### CHALLENGE
Please copy the lines below word for word, starting at the line that contains "This screenshot has height=924, width=1294." and ending after the line that contains "(x=382, y=108)".

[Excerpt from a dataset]

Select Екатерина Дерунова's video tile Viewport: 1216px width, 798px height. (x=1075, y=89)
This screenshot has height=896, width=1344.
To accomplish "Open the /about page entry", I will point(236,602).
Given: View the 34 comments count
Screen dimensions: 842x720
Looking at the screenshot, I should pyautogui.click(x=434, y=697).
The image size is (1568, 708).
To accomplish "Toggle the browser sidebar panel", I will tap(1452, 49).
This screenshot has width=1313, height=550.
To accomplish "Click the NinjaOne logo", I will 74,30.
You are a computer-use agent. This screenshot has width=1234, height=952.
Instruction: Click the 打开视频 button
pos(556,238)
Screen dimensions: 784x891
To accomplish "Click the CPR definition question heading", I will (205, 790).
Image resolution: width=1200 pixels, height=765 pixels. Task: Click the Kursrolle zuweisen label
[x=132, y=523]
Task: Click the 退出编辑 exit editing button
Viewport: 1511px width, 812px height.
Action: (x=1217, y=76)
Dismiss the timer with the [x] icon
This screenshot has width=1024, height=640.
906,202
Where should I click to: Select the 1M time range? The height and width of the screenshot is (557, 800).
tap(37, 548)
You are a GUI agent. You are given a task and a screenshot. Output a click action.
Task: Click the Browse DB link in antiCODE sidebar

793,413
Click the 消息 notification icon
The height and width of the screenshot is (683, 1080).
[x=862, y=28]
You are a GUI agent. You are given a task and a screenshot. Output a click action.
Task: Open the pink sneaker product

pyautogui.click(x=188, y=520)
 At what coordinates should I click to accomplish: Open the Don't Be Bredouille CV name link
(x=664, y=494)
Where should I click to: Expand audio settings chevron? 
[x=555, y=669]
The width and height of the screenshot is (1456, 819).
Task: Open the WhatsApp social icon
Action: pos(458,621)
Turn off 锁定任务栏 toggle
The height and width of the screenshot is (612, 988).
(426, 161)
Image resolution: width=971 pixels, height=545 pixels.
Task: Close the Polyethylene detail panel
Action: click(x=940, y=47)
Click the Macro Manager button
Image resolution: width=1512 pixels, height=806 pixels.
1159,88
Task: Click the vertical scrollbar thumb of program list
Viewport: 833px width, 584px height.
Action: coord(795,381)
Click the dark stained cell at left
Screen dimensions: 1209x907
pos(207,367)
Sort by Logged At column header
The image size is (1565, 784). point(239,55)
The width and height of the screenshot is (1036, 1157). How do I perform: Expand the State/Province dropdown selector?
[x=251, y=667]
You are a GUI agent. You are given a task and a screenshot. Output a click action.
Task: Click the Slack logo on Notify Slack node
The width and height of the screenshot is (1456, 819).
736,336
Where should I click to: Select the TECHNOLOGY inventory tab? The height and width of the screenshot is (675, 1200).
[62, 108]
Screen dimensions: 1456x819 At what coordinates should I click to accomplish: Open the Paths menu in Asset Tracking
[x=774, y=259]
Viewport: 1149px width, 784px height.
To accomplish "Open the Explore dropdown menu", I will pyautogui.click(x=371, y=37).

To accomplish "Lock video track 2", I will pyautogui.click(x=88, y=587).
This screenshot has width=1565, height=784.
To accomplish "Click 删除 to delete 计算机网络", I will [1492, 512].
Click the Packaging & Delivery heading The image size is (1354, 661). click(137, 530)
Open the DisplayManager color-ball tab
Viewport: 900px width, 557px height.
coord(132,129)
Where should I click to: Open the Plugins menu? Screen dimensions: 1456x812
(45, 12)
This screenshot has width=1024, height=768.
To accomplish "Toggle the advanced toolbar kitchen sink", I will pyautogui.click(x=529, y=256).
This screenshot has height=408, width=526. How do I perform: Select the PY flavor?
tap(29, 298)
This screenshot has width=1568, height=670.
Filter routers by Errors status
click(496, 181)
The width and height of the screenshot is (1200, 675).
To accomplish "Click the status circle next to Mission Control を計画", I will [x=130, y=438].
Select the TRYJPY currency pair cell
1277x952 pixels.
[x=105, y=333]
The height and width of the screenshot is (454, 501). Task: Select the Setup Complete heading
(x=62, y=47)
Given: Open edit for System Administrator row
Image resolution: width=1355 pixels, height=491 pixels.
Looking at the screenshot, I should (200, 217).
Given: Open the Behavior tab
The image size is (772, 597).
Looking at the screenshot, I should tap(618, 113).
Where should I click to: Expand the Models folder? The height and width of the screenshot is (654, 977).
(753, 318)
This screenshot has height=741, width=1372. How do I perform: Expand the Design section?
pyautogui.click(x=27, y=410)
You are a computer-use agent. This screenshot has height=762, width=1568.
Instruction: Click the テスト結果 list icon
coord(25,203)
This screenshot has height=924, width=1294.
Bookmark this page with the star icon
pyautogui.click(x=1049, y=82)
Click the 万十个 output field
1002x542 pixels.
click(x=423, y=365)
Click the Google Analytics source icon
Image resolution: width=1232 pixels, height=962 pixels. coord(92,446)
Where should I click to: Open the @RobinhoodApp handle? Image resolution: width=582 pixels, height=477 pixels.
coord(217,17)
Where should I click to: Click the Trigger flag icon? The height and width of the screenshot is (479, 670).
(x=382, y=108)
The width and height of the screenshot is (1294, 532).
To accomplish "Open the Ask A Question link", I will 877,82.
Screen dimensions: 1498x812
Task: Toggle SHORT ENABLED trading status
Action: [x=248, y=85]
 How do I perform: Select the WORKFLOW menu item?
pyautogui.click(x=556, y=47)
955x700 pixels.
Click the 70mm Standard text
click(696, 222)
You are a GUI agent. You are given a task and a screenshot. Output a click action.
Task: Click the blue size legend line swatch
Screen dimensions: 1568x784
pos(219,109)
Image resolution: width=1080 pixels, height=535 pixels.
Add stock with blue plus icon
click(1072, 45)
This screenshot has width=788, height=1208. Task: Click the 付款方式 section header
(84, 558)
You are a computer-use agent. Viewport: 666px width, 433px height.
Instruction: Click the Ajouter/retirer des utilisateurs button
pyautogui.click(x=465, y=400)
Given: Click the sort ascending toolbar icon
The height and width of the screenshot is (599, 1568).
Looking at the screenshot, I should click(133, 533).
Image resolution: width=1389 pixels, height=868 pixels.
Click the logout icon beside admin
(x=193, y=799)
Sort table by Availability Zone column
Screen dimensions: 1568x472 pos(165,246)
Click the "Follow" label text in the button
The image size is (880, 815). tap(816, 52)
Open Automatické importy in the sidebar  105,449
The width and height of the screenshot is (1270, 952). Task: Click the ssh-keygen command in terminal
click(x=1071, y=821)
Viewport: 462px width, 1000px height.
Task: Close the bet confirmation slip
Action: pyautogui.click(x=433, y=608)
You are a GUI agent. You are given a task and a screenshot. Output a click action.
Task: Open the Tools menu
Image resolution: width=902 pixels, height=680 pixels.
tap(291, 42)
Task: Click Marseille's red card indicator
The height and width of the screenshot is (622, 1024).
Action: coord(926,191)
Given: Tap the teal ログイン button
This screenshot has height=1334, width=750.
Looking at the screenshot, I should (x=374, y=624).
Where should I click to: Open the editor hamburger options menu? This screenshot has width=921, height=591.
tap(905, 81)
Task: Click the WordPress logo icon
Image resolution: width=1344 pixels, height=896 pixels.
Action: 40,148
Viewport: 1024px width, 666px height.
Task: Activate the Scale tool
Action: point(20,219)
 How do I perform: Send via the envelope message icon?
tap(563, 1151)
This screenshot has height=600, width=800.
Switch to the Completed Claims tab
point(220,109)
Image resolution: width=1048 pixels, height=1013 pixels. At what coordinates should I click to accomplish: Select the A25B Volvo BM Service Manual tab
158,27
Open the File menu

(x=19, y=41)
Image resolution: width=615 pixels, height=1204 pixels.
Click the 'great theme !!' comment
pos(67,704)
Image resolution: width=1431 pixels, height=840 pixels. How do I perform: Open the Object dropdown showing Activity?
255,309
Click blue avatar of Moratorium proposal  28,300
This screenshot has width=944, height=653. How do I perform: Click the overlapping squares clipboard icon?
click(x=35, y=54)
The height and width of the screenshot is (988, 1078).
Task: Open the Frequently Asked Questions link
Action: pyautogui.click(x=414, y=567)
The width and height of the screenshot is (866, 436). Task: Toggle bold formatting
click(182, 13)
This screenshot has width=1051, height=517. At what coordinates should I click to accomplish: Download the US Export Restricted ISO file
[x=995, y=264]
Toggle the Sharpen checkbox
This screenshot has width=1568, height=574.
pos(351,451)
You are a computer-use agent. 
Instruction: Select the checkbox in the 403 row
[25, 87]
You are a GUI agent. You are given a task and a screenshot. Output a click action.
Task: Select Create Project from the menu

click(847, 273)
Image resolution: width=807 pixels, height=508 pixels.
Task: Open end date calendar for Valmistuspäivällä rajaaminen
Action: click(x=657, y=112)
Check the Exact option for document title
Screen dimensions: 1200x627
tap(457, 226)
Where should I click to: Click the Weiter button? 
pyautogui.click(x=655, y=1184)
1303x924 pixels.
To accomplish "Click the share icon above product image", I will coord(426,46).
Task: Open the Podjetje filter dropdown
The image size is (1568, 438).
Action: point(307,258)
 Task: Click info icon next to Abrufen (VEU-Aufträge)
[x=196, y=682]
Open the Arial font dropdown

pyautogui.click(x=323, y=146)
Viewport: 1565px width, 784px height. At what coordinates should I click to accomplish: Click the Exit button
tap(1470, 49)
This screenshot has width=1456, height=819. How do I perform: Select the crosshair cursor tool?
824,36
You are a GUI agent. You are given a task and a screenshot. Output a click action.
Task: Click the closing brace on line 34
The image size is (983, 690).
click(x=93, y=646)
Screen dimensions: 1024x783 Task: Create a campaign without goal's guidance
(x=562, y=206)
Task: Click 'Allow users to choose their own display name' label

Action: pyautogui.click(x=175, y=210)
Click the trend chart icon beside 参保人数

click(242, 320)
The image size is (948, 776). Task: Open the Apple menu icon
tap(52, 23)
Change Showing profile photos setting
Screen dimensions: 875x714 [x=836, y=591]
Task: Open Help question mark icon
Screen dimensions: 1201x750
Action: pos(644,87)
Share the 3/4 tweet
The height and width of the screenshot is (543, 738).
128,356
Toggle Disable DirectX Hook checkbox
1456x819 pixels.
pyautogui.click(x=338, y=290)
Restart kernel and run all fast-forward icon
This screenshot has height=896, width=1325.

### THE RESPONSE
This screenshot has height=924, width=1294.
Bookmark this page with the star icon
pyautogui.click(x=1049, y=82)
Click the 万十个 output field
1002x542 pixels.
click(x=423, y=365)
Click the Google Analytics source icon
Image resolution: width=1232 pixels, height=962 pixels. coord(92,446)
Where should I click to: Open the @RobinhoodApp handle? Image resolution: width=582 pixels, height=477 pixels.
coord(217,17)
Where should I click to: Click the Trigger flag icon? The height and width of the screenshot is (479, 670).
(x=382, y=108)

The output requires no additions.